Mention Fiat vehicles and most would immediately think of 1950-70s Fiat’s cheerful 500 series super-mini cars and not a gracious touring car from the 1920s or even Fiat company’s amazing racing heritage.
The Theomin’s Fiat Tipo (type) 510 is a 1921 model with a colonial built four-door Torpedo tourer 5-seater body and substantial folding canvas top and side screens, and for the rear passengers a fold up Auster Screen. It was the largest car in the post-First World War Fiat range and was equipped with a six-cylinder motor. Fitted with a fine finished and comfortable body, as this one is, these powerful cars were capable of travelling up to sixty miles within the hour.
With many of Dunedin city’s streets being steep, this big Fiat would have made easy work of them as the gearing is ideally suited.
The choice of a large and fairly expensive product of Italy as a family car showed David Theomin’s interest in the finer things of life.
After the war the Fiat range of cars was marketed by the local Dunedin dealer W.J.P McCulloch who operated initially close to the Theomin Piano Business in Princes Street before moving to premises in lower Stuart Street.
Fine cars were imported from several European manufacturers before punishing import duties introduced in the 1930s restricted the range to products from the British Empire.
The Theomin’s were in good company! At the same time in Italy, a Tipo 510 Tourer was the choice of transport for the King of Italy, Victor Emmanuel 111, who had his from 1923 to 1929.

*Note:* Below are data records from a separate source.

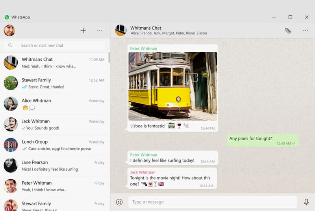Click the WhatsApp logo in title bar
Screen dimensions: 315x211
pos(7,17)
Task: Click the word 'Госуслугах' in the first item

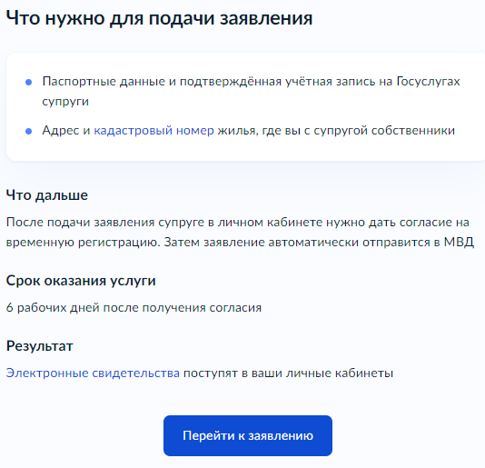Action: (428, 82)
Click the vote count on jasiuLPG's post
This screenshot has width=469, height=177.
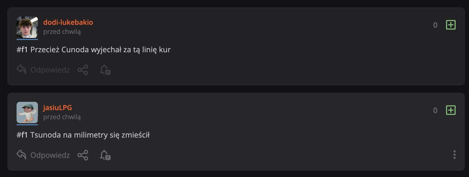tap(435, 111)
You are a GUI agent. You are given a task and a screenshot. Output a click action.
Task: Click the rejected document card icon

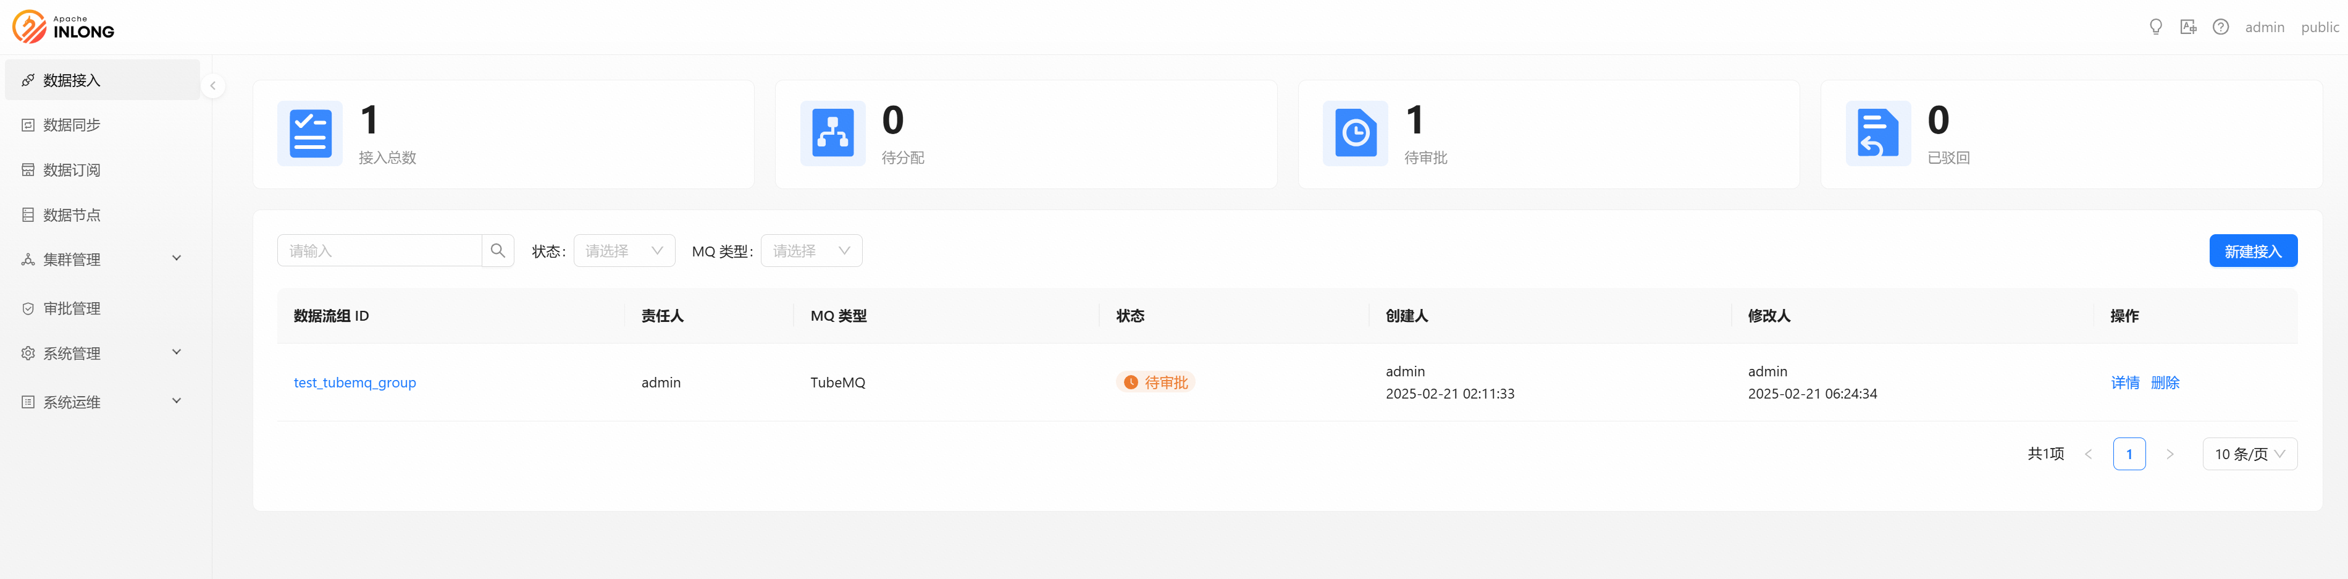point(1878,133)
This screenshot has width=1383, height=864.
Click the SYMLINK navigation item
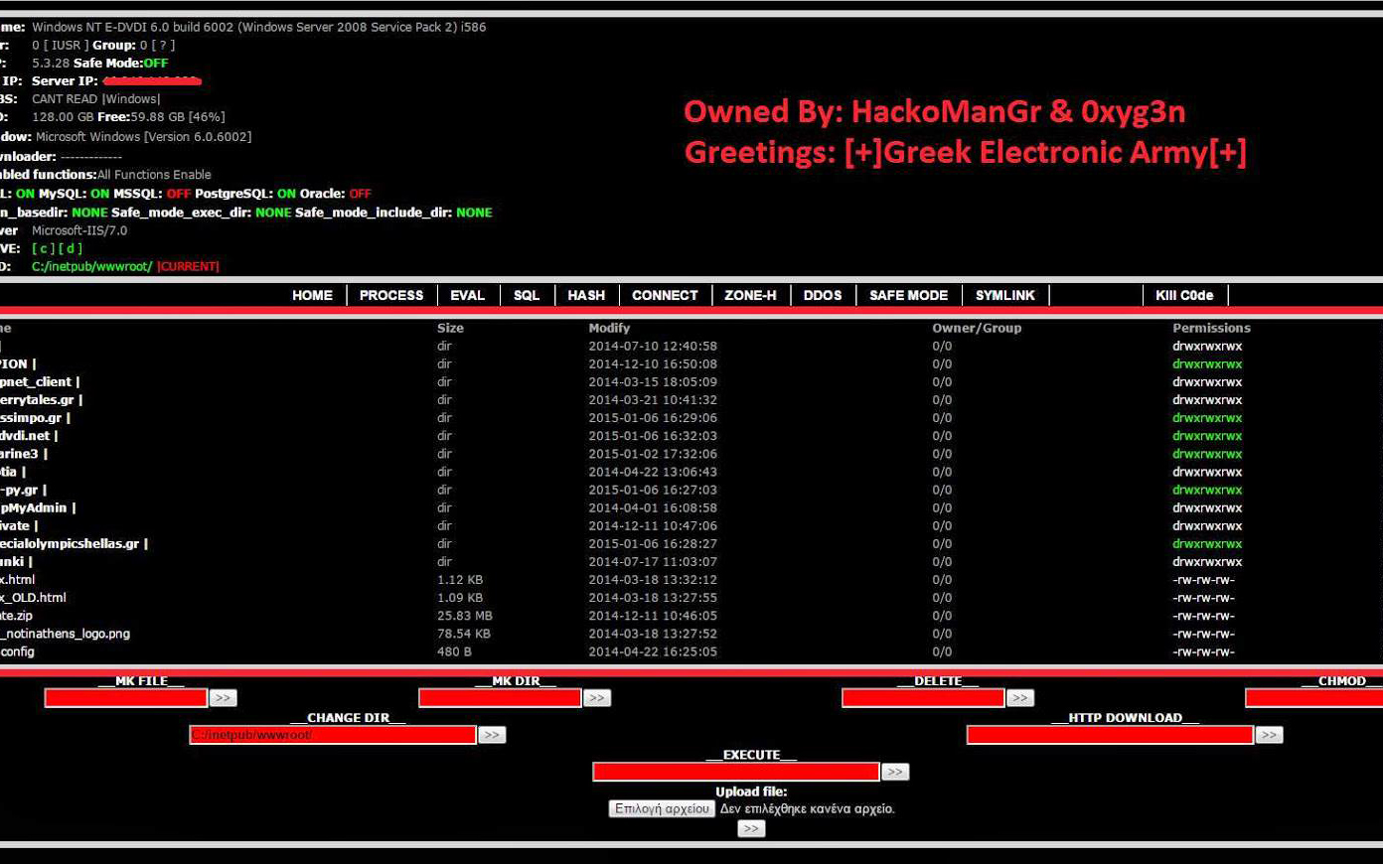pyautogui.click(x=1004, y=295)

This vehicle still exists and was recently sold to a collector.
The Theomin Fiat
The Theomin’s second car was a 1921 Fiat 510 Tourer. Purchased as a chassis, radiator, bonnet, and firewall only in 1921 (imported from Italy) with the body coach-built in Christchurch, NZ to meet the owner’s requirements. It was fitted with side screens, rear screen hood cover and rear luggage carrier. A resident feature at Olveston until the early 1930’s the car was then sold. The Olveston car was driven by the in-house chauffeur who took the family on excursions far and wide.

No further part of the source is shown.